Divine Abodes on the Mountains — A Sacred Survey of Jambūdvīpa
Kailāsa to Siddha Realms
अन्याश्च नद्यः शतशः स्वर्णपद्मैरलङ्कृताः / तासां कूलेषु देवस्य स्थानानि परमेष्ठिनः / देवर्षिगणजुष्टानि तथा नारायणस्य च
anyāśca nadyaḥ śataśaḥ svarṇapadmairalaṅkṛtāḥ / tāsāṃ kūleṣu devasya sthānāni parameṣṭhinaḥ / devarṣigaṇajuṣṭāni tathā nārāyaṇasya ca
Und es gibt Hunderte weiterer Flüsse, geschmückt mit goldenen Lotosblüten. An ihren Ufern liegen die heiligen Stätten des Herrn—Parameṣṭhin, des höchsten Schöpfers—von Scharen göttlicher Seher besucht; und ebenso finden sich dort Heiligtümer Nārāyaṇas.

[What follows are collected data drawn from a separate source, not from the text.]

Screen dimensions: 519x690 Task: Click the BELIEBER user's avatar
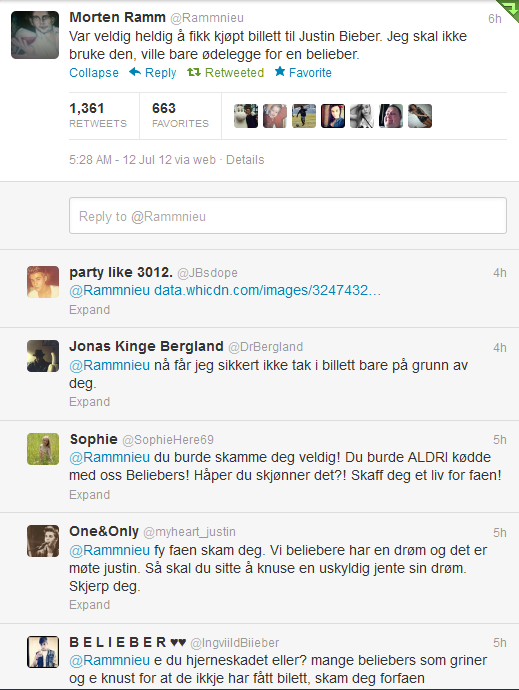[x=43, y=652]
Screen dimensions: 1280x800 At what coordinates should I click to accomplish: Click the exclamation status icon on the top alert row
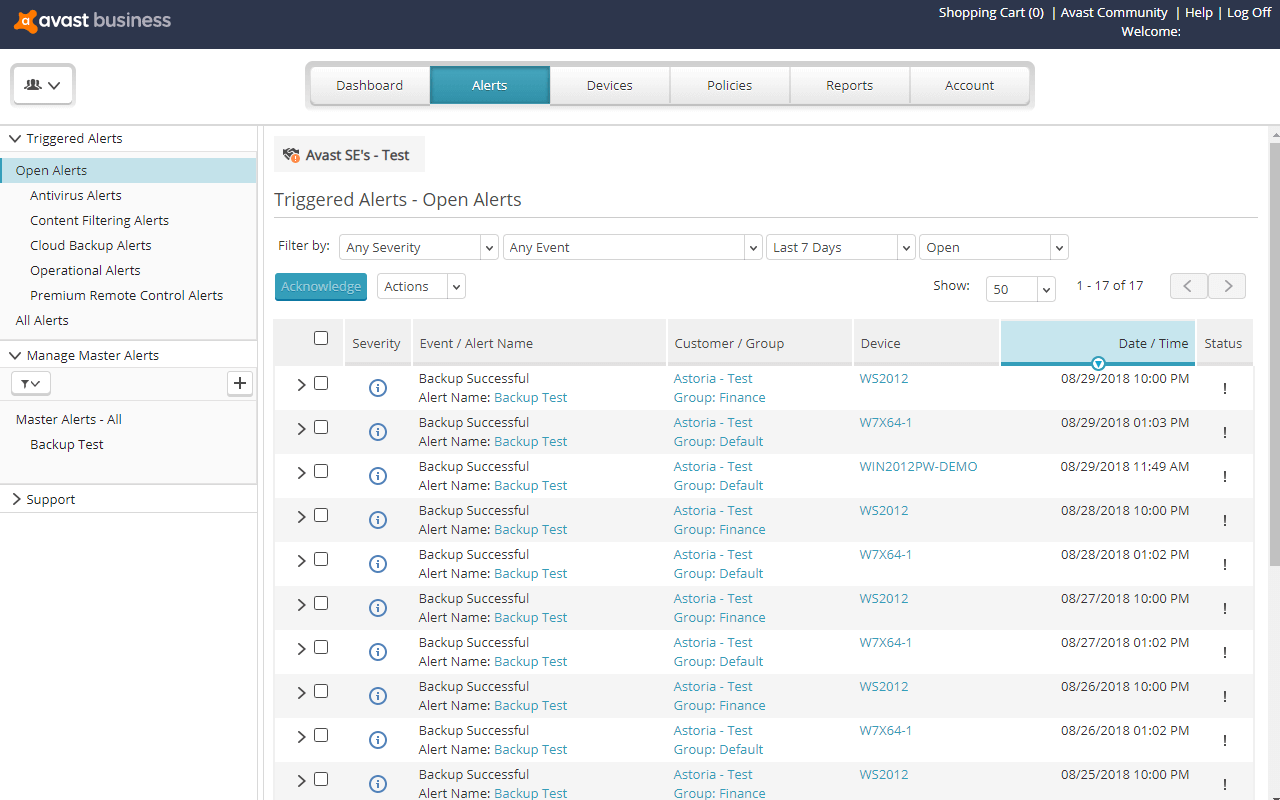click(x=1224, y=388)
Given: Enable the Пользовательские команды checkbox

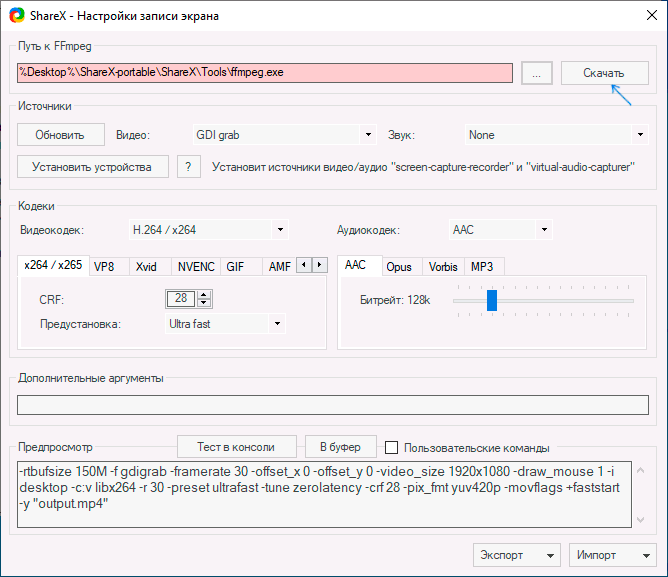Looking at the screenshot, I should coord(393,448).
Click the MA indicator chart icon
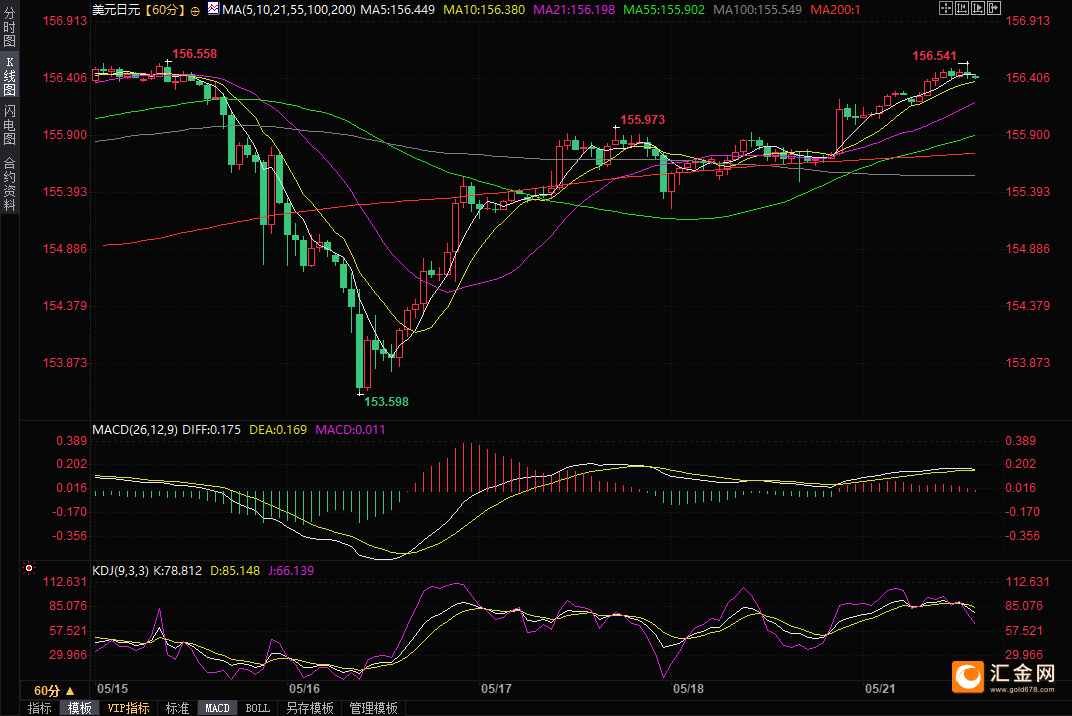 (212, 9)
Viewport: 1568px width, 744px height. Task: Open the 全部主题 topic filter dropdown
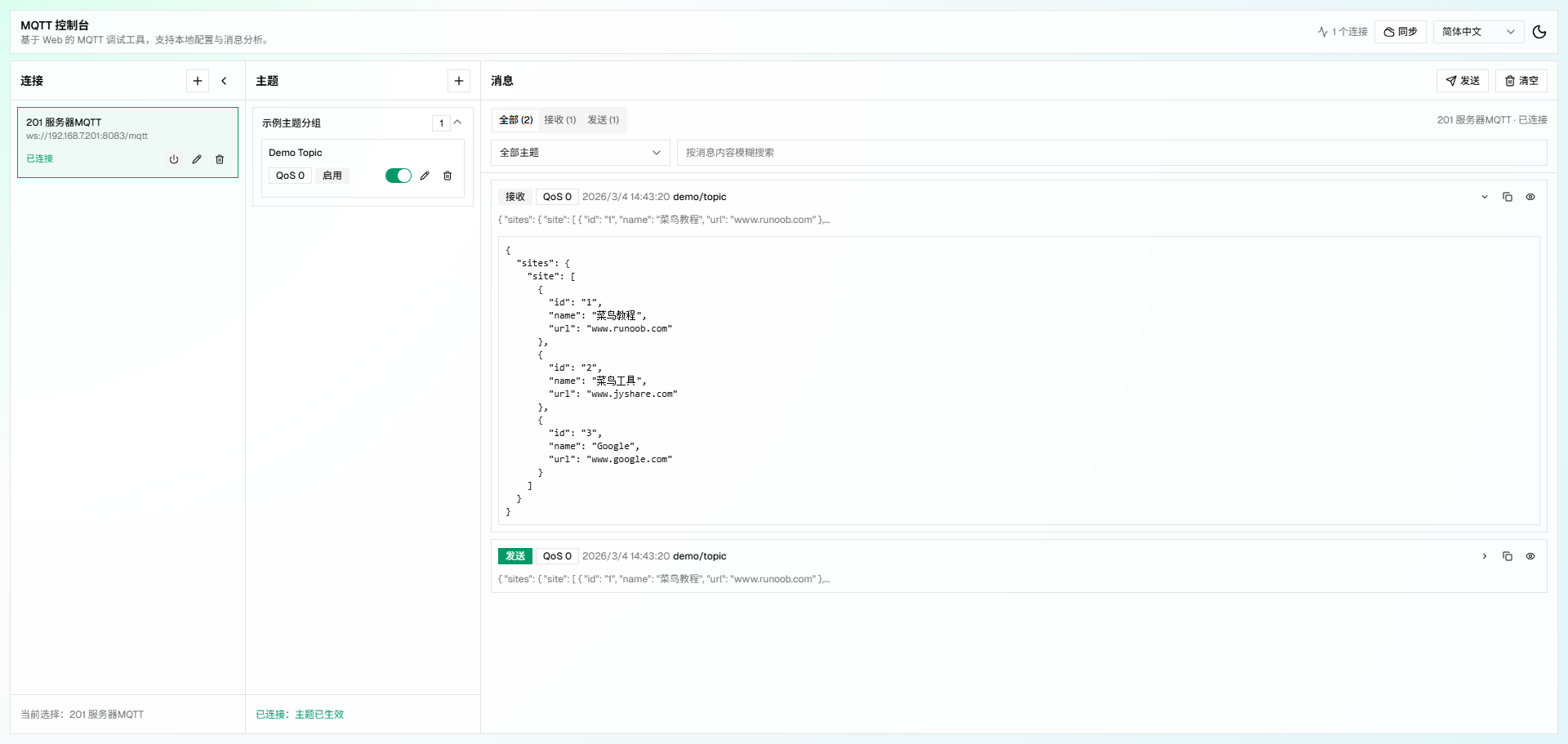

Narratorial voice within the Purāṇic discourse (sage-to-king transmission in the Kūrma Purāṇa’s tīrtha/geography section)
Primary Rasa: adbhuta
Secondary Rasa: shanta
It frames sacred geography as a manifestation of the Supreme Lord’s presence: the riverbanks become “sthānāni” (abodes) where the divine is approached, implying the transcendent is accessible through consecrated places and disciplined pilgrimage rather than being limited to a single form.
The verse points to tīrtha-sevā—going to sanctified riverbanks, honoring divine abodes, and associating with devarṣis—as a supportive sādhana. In the Kūrma Purāṇa’s broader teaching, such purity-of-place and satsanga function as auxiliaries to mantra, dhyāna, and devotion aligned with Dharma.
By presenting revered abodes of Parameṣṭhin and also of Nārāyaṇa along the same sacred rivers, it reflects the Purāṇa’s integrative outlook: multiple divine manifestations are honored within one sacred landscape, supporting a harmonizing (non-sectarian) Shaiva–Vaishnava vision.